Про что нынешняя Россия вообще? Про заработок любой ценой — хоть сдачей квартир 20 нелегалам, хоть крышеванием овощебазы? Про ощущение, что после нас хоть потоп — уедем в Европу, уедем в Азербайджан? Или про язык, культуру, цивилизацию?
Мы попали в кризис идентичности — старой советской уже нет, новая идентичность не состоялась. По Бирюлево разбросаны ее осколки — стекла и арбузы. И это страшно, да. И заставляет изучать в зеркале свой цвет волос. У меня на сегодняшний день тоже темноваты.

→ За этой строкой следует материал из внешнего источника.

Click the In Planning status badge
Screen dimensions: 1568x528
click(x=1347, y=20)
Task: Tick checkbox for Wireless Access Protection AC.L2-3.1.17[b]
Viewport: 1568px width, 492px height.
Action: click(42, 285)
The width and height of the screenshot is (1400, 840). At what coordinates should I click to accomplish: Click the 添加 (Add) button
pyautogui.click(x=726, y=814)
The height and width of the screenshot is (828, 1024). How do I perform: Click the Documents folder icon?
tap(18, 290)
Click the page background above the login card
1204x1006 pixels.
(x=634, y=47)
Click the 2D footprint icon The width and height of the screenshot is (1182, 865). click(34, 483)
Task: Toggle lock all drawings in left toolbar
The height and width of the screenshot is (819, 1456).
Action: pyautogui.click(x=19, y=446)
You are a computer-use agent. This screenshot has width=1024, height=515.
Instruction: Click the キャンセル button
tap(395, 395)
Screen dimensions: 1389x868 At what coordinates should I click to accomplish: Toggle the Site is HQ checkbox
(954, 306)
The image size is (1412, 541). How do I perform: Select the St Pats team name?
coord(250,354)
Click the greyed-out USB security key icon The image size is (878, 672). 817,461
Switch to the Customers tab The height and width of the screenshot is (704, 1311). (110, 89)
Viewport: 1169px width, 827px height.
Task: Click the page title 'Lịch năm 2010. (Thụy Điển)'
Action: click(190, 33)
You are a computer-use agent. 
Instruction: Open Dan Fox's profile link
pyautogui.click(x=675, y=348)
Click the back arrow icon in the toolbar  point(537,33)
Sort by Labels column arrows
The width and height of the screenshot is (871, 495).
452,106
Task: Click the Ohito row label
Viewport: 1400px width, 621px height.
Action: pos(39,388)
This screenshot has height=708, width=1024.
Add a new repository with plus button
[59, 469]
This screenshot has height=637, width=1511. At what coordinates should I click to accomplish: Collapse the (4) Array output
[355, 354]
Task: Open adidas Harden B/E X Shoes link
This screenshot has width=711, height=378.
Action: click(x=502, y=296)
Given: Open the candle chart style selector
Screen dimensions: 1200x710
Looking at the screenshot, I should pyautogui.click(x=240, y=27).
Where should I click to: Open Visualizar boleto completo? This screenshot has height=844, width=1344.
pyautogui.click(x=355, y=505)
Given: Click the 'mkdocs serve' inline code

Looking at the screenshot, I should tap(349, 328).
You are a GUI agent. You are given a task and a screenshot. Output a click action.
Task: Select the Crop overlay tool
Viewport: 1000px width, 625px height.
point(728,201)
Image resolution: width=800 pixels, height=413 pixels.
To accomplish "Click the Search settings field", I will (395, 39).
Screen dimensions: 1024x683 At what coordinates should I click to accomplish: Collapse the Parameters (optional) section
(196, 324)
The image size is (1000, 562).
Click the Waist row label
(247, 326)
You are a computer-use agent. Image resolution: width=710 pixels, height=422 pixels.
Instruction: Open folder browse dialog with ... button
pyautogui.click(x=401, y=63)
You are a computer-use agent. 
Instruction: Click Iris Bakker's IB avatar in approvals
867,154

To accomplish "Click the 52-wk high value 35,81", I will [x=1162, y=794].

На вопрос «что теперь делать со своим страхом?» блондинкам и брюнетам, похоже, есть два ответа. Совершить транзит от постсоветской империи, где каждый боится чужака, охотится на него, зарабатывает на нем или морочит ему голову, к новой идентичности на основе русского цивилизационного проекта, не этнического, а культурного. К пониманию — кто мы, зачем и что тут делаем. Из разномастного «населения», не имеющего субъектности, бредущего уже 20 лет по пустыне алчности и политических манипуляций, стать единой гражданской нацией. Или не стать. Не факт, что сейчас все граждане России этого захотят. И это вопрос не к чужим, а ко всем своим — успеем ли сменить ярость разрушения на столь же истовое созидание? Но других вариантов нет. Жить в страхе и неопределенности больше невозможно.